2. L-stable methods are generally the most efficient, with higher order SDIRK and adaptive time adaptive order BDF methods being good choices. The pure Julia QNDF tends to outperform CVODE_BDF in many cases (related to some details and linear solvers) for the BDF part, and trying TRBDF2 or KenCarp methods is usually a good idea.

3. Use higher order methods when you want lower tolerance. The highest order methods for stiff ODEs are the adaptive order Radau methods.

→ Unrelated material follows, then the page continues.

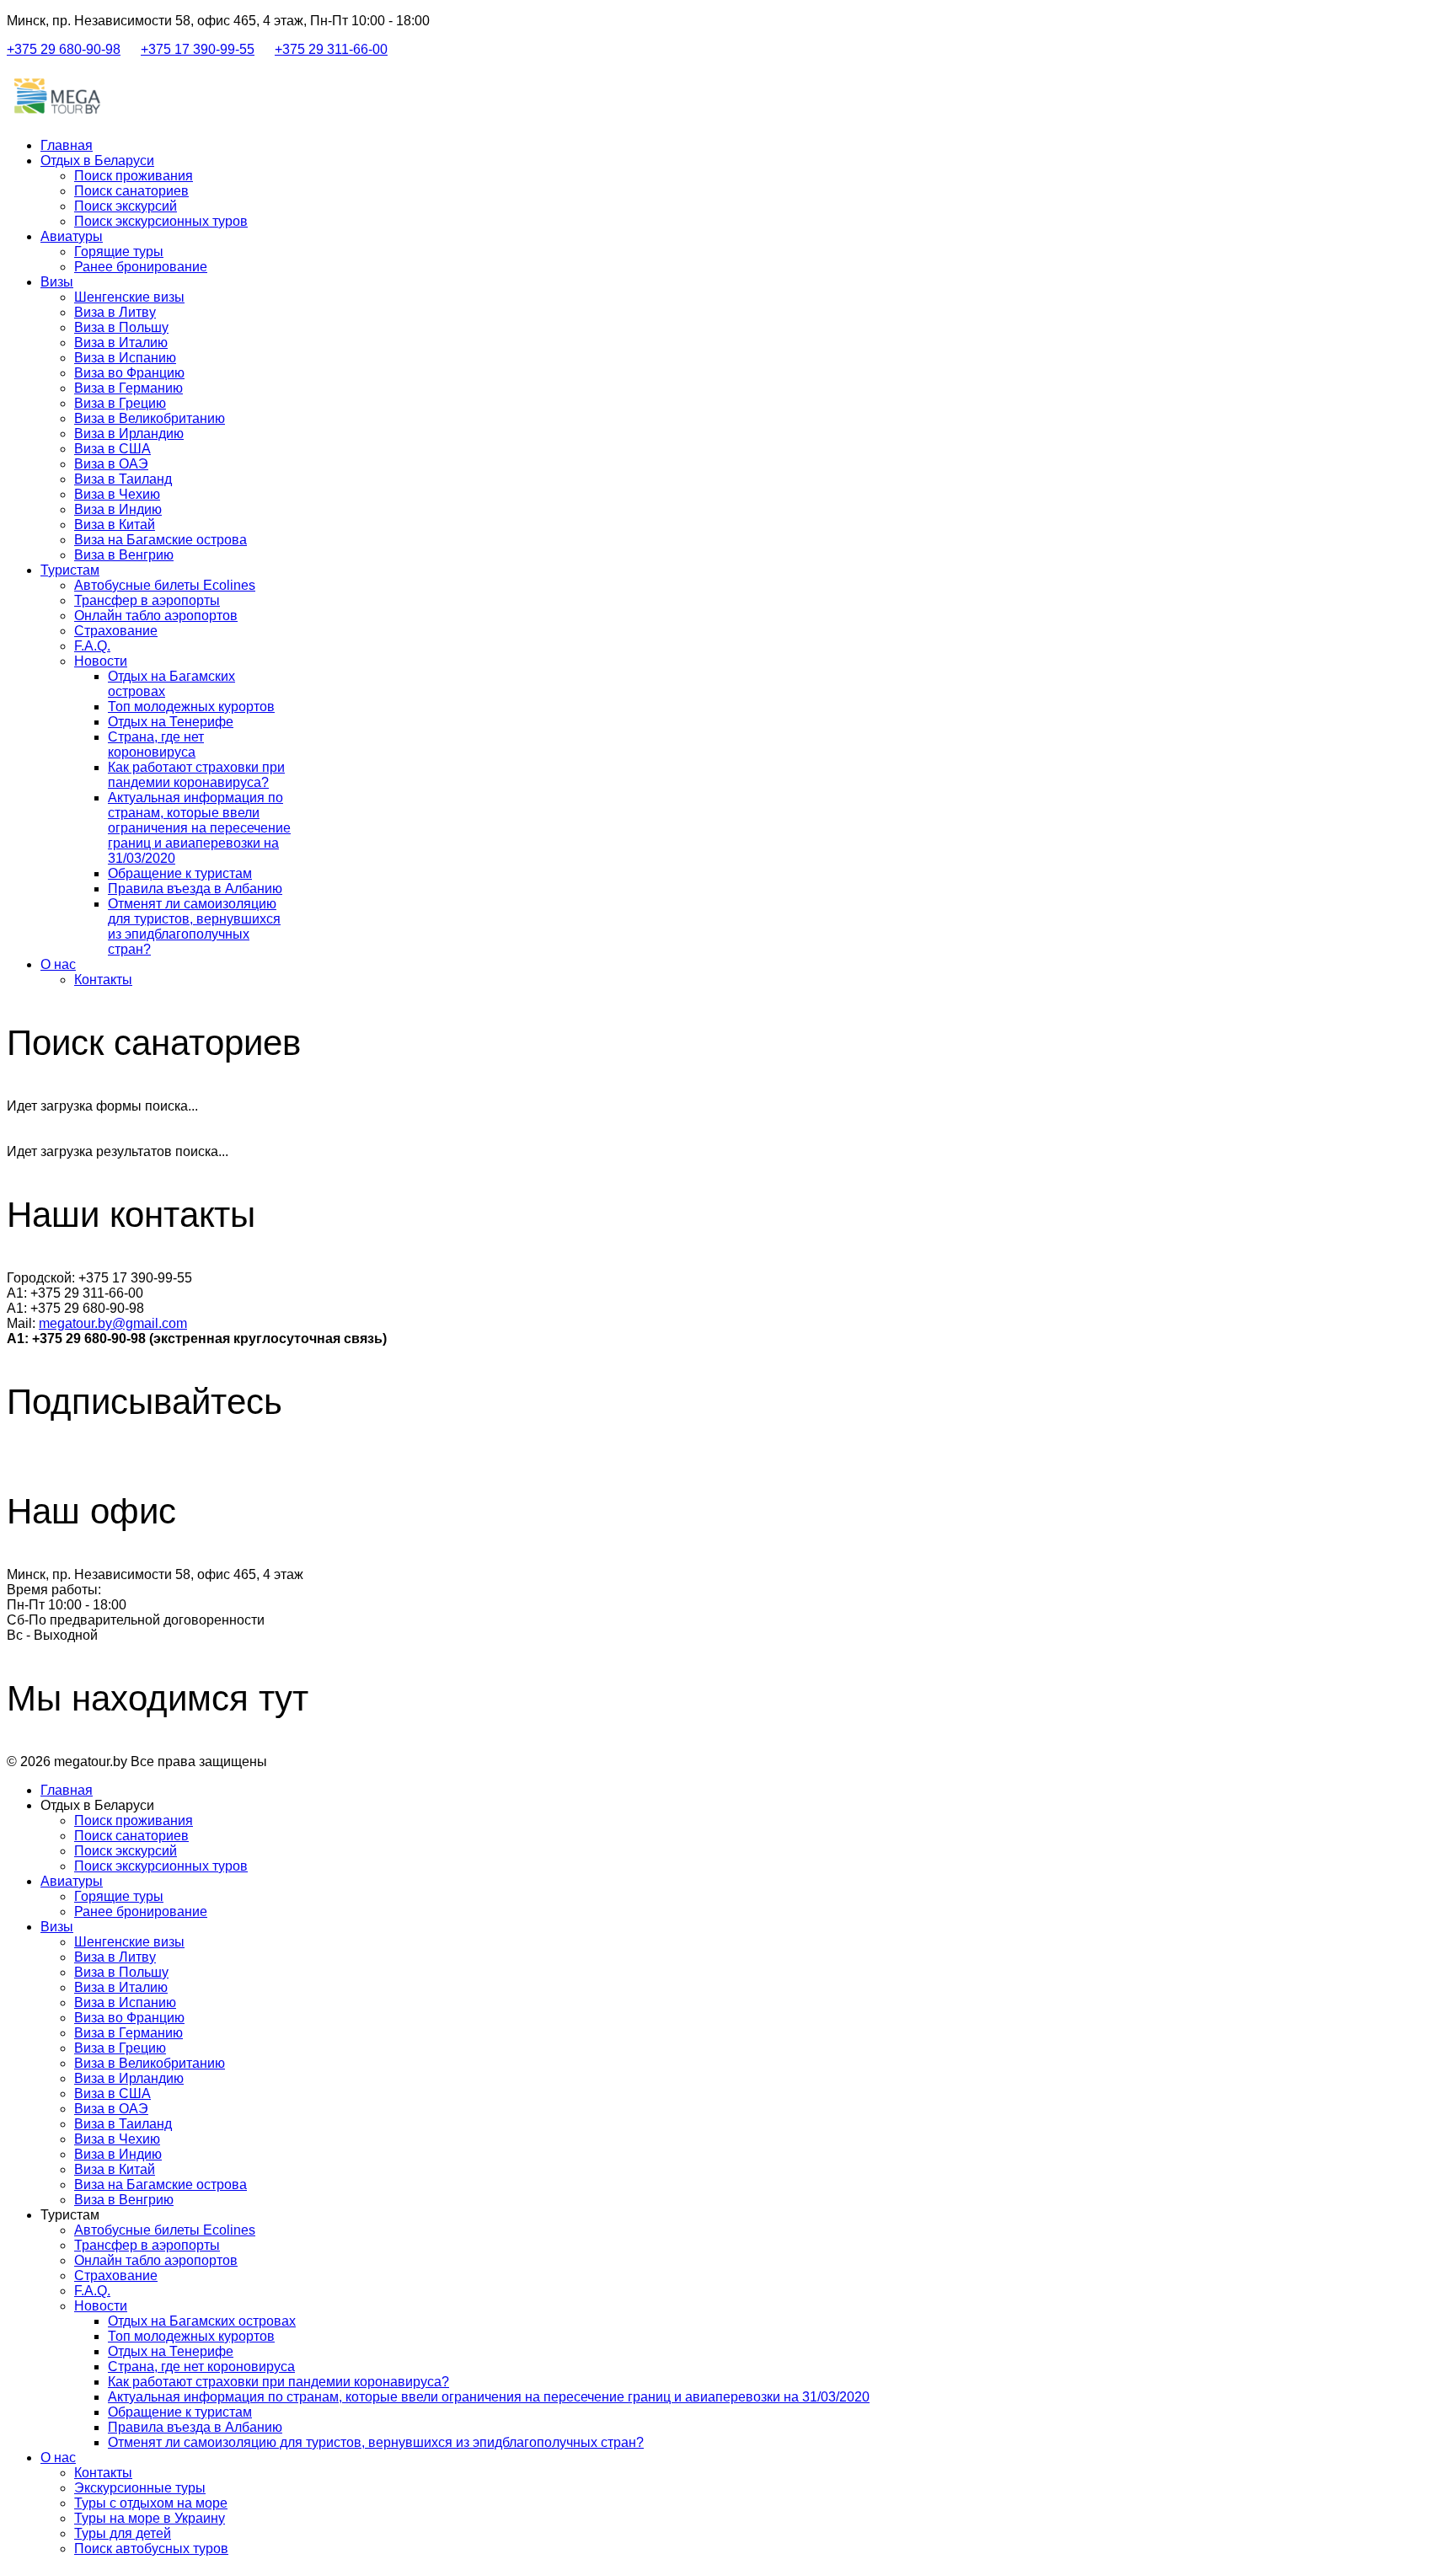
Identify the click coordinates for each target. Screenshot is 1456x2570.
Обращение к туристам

## Using Stiff ODE solvers

This is almost a different question from the recommendation, but there are many tutorials in the DifferentialEquaitons.jl documentation to get started by copy and pasting. There is an entire tutorial dedicated to stiff ODEs. So to end, this will solve the Robertson equation with CVODE_BDF:

using DifferentialEquations
function rober(du,u,p,t)
y₁,y₂,y₃ = u
k₁,k₂,k₃ = p
du[1] = -k₁*y₁+k₃*y₂*y₃
du[2] =  k₁*y₁-k₂*y₂^2-k₃*y₂*y₃
du[3] =  k₂*y₂^2
nothing
end
prob = ODEProblem(rober,[1.0,0.0,0.0],(0.0,1e5),[0.04,3e7,1e4])
sol = solve(prob,CVODE_BDF()) # Don't pass CVODE_BDF() and it will auto-select a method
plot(sol,tspan=(1e-2,1e5),xscale=:log10)


That is probably the easiest way to CVODE up and running as the installation process automates the build of all of the associated libraries and includes the building of LAPACK/BLAS.

• Thank you so much! Oct 2 at 23:05

CVODE is part of the SUNDIALS package, which is open source. It comes with a manual that has several hundred pages and many example codes. It is excellent software, you should use it!